> **Exercise goal**
All of the data is to be copied without a single change.

> **Task inputs**

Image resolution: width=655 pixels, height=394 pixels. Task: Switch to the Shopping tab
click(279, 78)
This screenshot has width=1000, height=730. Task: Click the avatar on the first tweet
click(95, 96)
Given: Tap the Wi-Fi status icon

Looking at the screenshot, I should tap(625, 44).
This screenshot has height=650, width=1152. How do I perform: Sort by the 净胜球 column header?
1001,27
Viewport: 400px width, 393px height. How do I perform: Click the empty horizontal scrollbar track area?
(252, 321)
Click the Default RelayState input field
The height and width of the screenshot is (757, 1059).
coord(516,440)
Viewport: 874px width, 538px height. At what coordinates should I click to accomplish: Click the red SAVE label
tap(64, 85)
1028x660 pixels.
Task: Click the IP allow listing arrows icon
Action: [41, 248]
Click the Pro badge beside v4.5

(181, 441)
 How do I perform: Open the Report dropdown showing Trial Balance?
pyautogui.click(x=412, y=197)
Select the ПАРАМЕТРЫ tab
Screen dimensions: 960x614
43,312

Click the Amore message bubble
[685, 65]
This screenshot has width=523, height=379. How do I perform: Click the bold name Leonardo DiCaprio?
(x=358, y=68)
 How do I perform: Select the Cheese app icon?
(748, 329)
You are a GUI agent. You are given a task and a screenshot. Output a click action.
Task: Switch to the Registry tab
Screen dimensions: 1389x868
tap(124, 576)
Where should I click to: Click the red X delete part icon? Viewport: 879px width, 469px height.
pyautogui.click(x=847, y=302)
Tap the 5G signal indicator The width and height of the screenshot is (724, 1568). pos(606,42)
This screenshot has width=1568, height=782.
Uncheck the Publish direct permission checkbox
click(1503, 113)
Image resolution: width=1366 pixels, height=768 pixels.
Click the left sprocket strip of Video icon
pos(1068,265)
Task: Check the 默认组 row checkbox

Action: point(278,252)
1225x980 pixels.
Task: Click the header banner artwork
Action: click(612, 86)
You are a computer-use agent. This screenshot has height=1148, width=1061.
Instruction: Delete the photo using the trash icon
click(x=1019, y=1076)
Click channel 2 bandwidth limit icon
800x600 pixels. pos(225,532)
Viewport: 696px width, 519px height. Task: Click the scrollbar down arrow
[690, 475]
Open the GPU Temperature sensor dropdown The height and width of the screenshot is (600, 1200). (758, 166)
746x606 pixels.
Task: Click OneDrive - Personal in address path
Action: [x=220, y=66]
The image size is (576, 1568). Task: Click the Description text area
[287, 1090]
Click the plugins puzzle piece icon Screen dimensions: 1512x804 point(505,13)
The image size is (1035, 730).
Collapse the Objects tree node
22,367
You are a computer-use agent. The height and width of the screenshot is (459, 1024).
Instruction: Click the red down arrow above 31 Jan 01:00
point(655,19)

> **Response to the task**
Image resolution: width=655 pixels, height=394 pixels. Task: Switch to the Shopping tab
click(279, 78)
This screenshot has width=1000, height=730. Task: Click the avatar on the first tweet
click(95, 96)
Given: Tap the Wi-Fi status icon

Looking at the screenshot, I should tap(625, 44).
This screenshot has height=650, width=1152. How do I perform: Sort by the 净胜球 column header?
1001,27
Viewport: 400px width, 393px height. How do I perform: Click the empty horizontal scrollbar track area?
(252, 321)
Click the Default RelayState input field
The height and width of the screenshot is (757, 1059).
coord(516,440)
Viewport: 874px width, 538px height. At what coordinates should I click to accomplish: Click the red SAVE label
tap(64, 85)
1028x660 pixels.
Task: Click the IP allow listing arrows icon
Action: [41, 248]
Click the Pro badge beside v4.5

(181, 441)
 How do I perform: Open the Report dropdown showing Trial Balance?
pyautogui.click(x=412, y=197)
Select the ПАРАМЕТРЫ tab
Screen dimensions: 960x614
43,312

Click the Amore message bubble
[685, 65]
This screenshot has width=523, height=379. How do I perform: Click the bold name Leonardo DiCaprio?
(x=358, y=68)
 How do I perform: Select the Cheese app icon?
(748, 329)
You are a GUI agent. You are given a task and a screenshot. Output a click action.
Task: Switch to the Registry tab
Screen dimensions: 1389x868
tap(124, 576)
Where should I click to: Click the red X delete part icon? Viewport: 879px width, 469px height.
pyautogui.click(x=847, y=302)
Tap the 5G signal indicator The width and height of the screenshot is (724, 1568). pos(606,42)
This screenshot has width=1568, height=782.
Uncheck the Publish direct permission checkbox
click(1503, 113)
Image resolution: width=1366 pixels, height=768 pixels.
Click the left sprocket strip of Video icon
pos(1068,265)
Task: Check the 默认组 row checkbox

Action: point(278,252)
1225x980 pixels.
Task: Click the header banner artwork
Action: click(612, 86)
You are a computer-use agent. This screenshot has height=1148, width=1061.
Instruction: Delete the photo using the trash icon
click(x=1019, y=1076)
Click channel 2 bandwidth limit icon
800x600 pixels. pos(225,532)
Viewport: 696px width, 519px height. Task: Click the scrollbar down arrow
[690, 475]
Open the GPU Temperature sensor dropdown The height and width of the screenshot is (600, 1200). (758, 166)
746x606 pixels.
Task: Click OneDrive - Personal in address path
Action: [x=220, y=66]
The image size is (576, 1568). Task: Click the Description text area
[287, 1090]
Click the plugins puzzle piece icon Screen dimensions: 1512x804 point(505,13)
The image size is (1035, 730).
Collapse the Objects tree node
22,367
You are a computer-use agent. The height and width of the screenshot is (459, 1024).
Instruction: Click the red down arrow above 31 Jan 01:00
point(655,19)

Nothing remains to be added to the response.